Going back to the OP, here's a postmortem on exactly what happened:
In short, we had unknowingly downgraded from 64 bit to 32 bit during an
upgrade. It's covered here:
https://doc.pfsense.org/index.php/Upgrade_Guide#Avoiding_Unintended_Architecture_Change
Interestingly, it worked like this:
We were running 64 bit 2.2.6. Working fine. We installed 64-bit 2.3.2,
and restored our config. Again, working fine. Then we upgraded to
*in-place* to 2.3.2_1, which for the *first time*, referenced a vestigal
"upgrade URL" in our config, which had been carried-forward from an era
when this was 'normal'. Because the old URL happened to point to a 32
bit architecture (the only architecture back then), we were unknowingly
downgraded to the 32 bit architecture without realizing it. And of
course, the 32 bit defaults are VERY different from the 64 bit version
(IIRC ~5x greater kern.ipc.nmbclusters and kern.ipc.nmbufs for 64 bit)
causing our observed kernel panic on the ample Supermicro A1SRi-2758F
(with its huge pile of cores and IGB NIC's) etc.. The pfSense project
has correctly set stingy defaults in the 32 bit architecture, and
there's no case to be made for running the 32 bit stack on a beefy board
like this one.
I suspect many/most of people who have written in forum posts about how
pfsense doesn't 'Just work' on the popular Supermicro A1SRi-2758F are
running the 32 bit stack or unknowingly downgrading.
Last night we manually edited the config, and restored it to a clean
64-bit image of 2.3.2, and as expected, it 'just worked' with no sysctrl
modifications. The upgrade to 2.3.2_1 was also flawless because the old
upgrade URL had been removed from the config.
On 1/25/2017 4:01 PM, Karl Fife wrote:
This is a good theory, because RRD data from 2.2.6 suggests that the
difference in utilization between the versions is slight, and that we
had 'barely' exhausted our system default allocation.

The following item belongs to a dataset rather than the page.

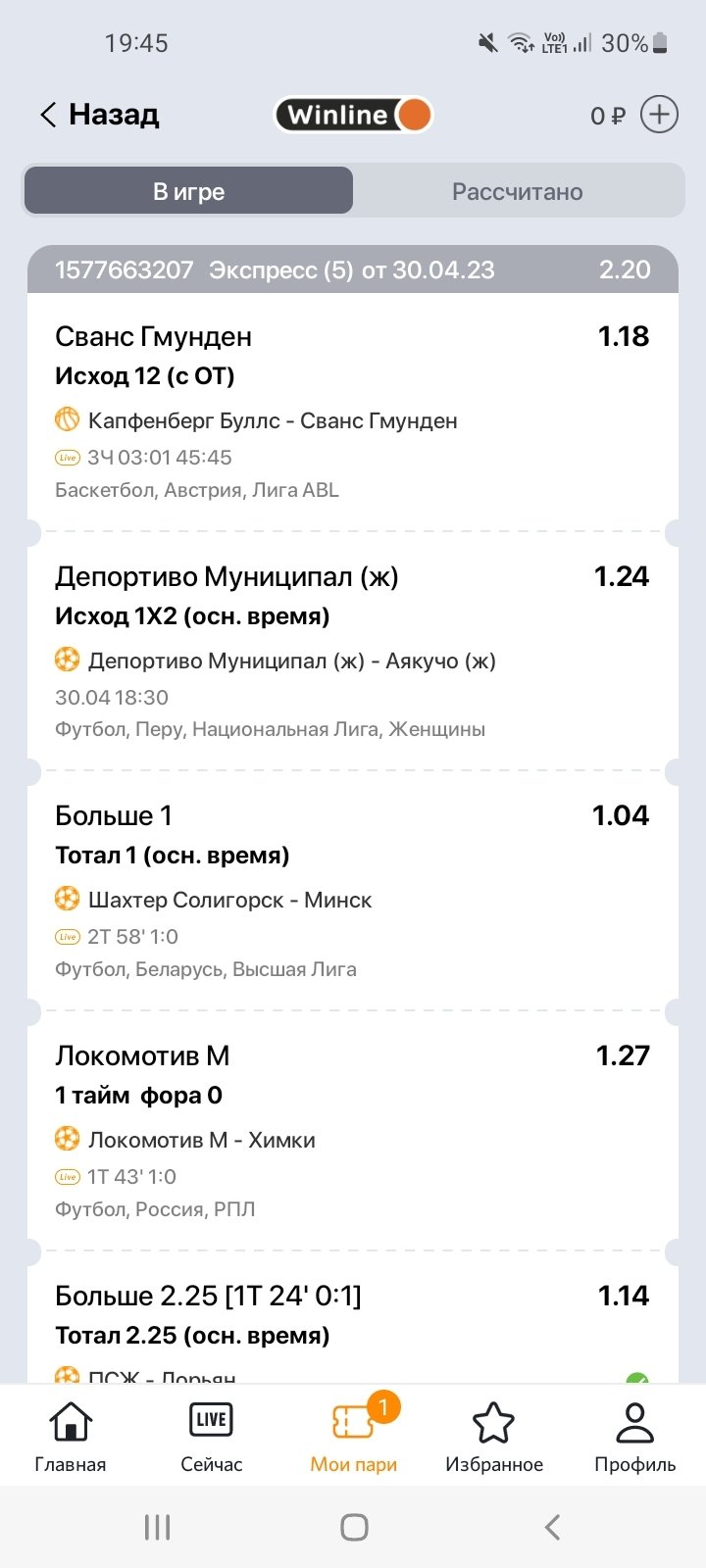Tap the Winline logo
This screenshot has height=1568, width=706.
pyautogui.click(x=353, y=115)

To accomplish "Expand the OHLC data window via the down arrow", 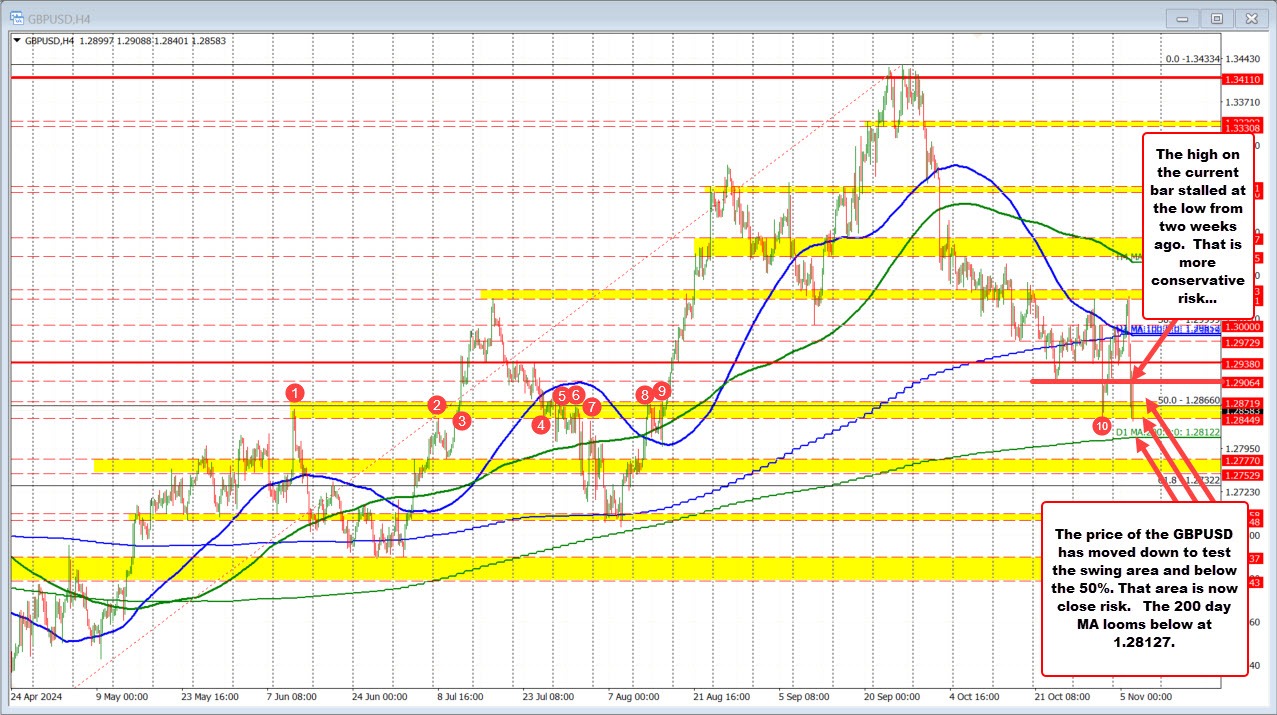I will pyautogui.click(x=18, y=40).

Is there a difference between nano and full with respect to the
installer explicitly setting tunables for kern.ipc.nmbclusters and
kern.ipc.nmbuf? Vick Khera says he sees explicitly set tunables on
his 2.3.2 system, yet my virgin installation of Nano pfSense 2.3.2 has
no explicit declarations?
Vick, is your Supermicro A1SRi-2758F running an installation that came
from Netgate, or is it a community edition installation? If the
latter, Full or Nano?
On 1/25/2017 3:49 PM, Jim Pingle wrote:
On 01/25/2017 01:10 PM, Karl Fife wrote:
The piece that's still missing for me is that there must have been some
change in default system setting for FreeBSD, or some other change
between versions, because the system booted fine with pfSense v 2.2.6
Aside from what has already been suggested by others, it's possible that
the newer drivers from FreeBSD 10.3 in pfSense 2.3.x enabled features on
the NIC chipset that consumed more mbufs. For example, it might be using
more queues per NIC by default than it did previously.